Two former University of Michigan professors filed a lawsuit against the school last week, alleging that they were illegally discriminated against and lost their jobs in retaliation for challenging structural patterns of discrimination and exclusion that pervade the institution. The lawsuit also claims that the school's well-publicized "diversity" campaigns are designed to deflect attention away from entrenched racism and a learning environment that's hostile for people of color. For junior Vikrant Garg, an activist of color who was recently harangued in the right-wing media for organizing in response to acts of hate and racism on campus, the lawsuit brings a much-needed sense of validation.
"It really frames how pervasive the things we really want to change are," Garg told Truthout.

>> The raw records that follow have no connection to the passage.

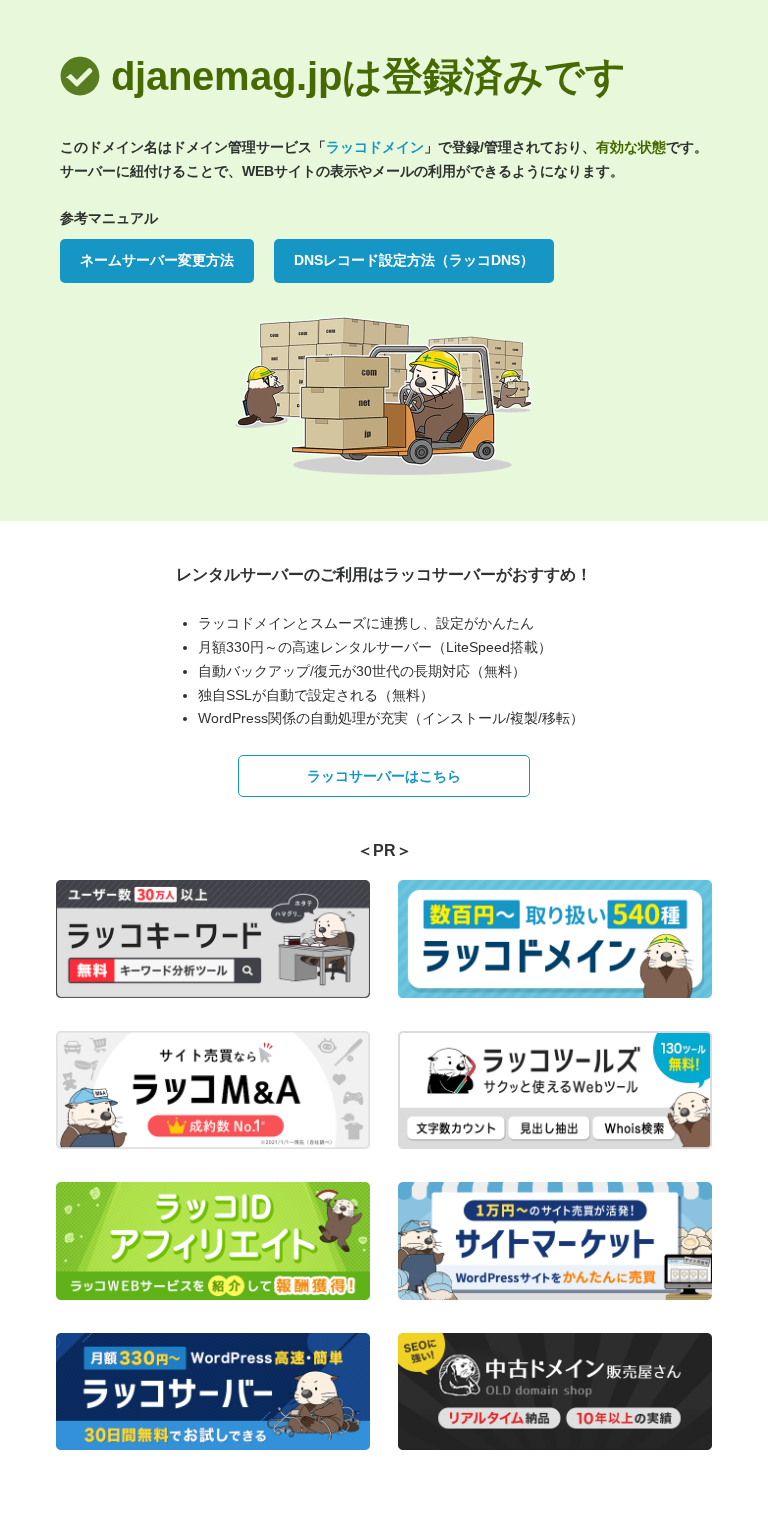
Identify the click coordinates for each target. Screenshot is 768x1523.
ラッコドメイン (375, 147)
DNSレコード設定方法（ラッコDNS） (414, 260)
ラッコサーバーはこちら (384, 776)
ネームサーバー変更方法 (157, 260)
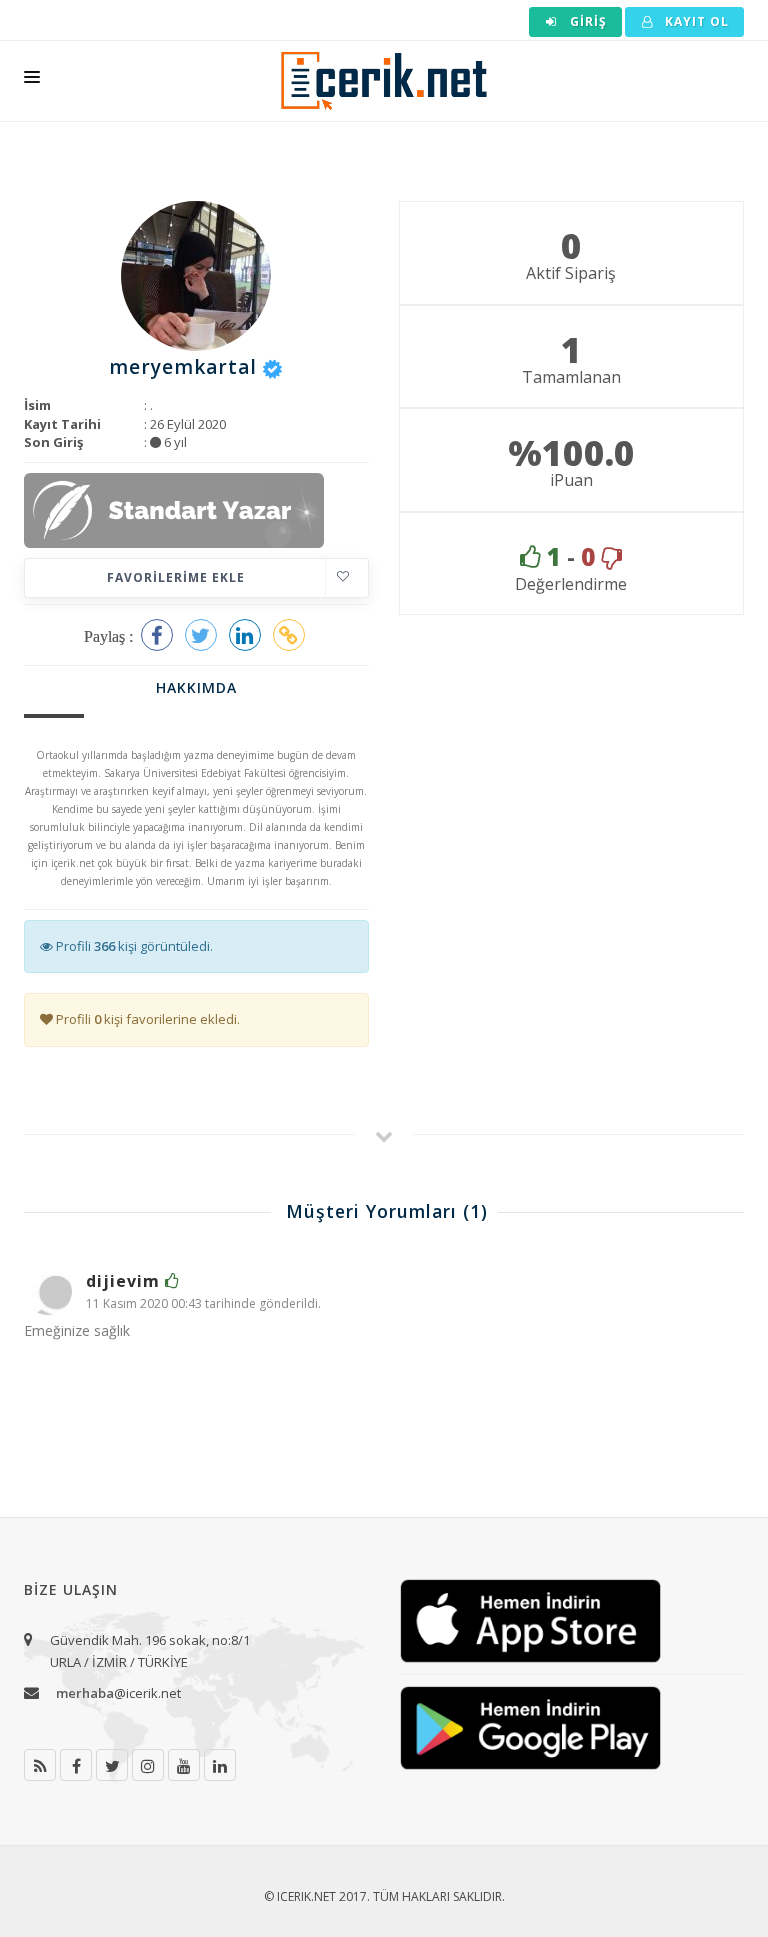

Last fall, racist and "alt-right" flyers appeared on campus, including a poster warning white women against dating Black men, citing a barrage of racist myths, including that "your kids probably wouldn't be smart." More recently, a hacker entered a professor's email account and sent students threatening messages that read: "Hi n*****s, I just wanted to say that I plan to kill all of you. White power! The KKK has returned!!! Heil Trump!!!!" The incidents followed a national wave of racially charged attacks and provocations from alt-right and white supremacist groupsemboldened by the rise of President Trump to the White House. Many of these incidents have occurred on college campuses across the country.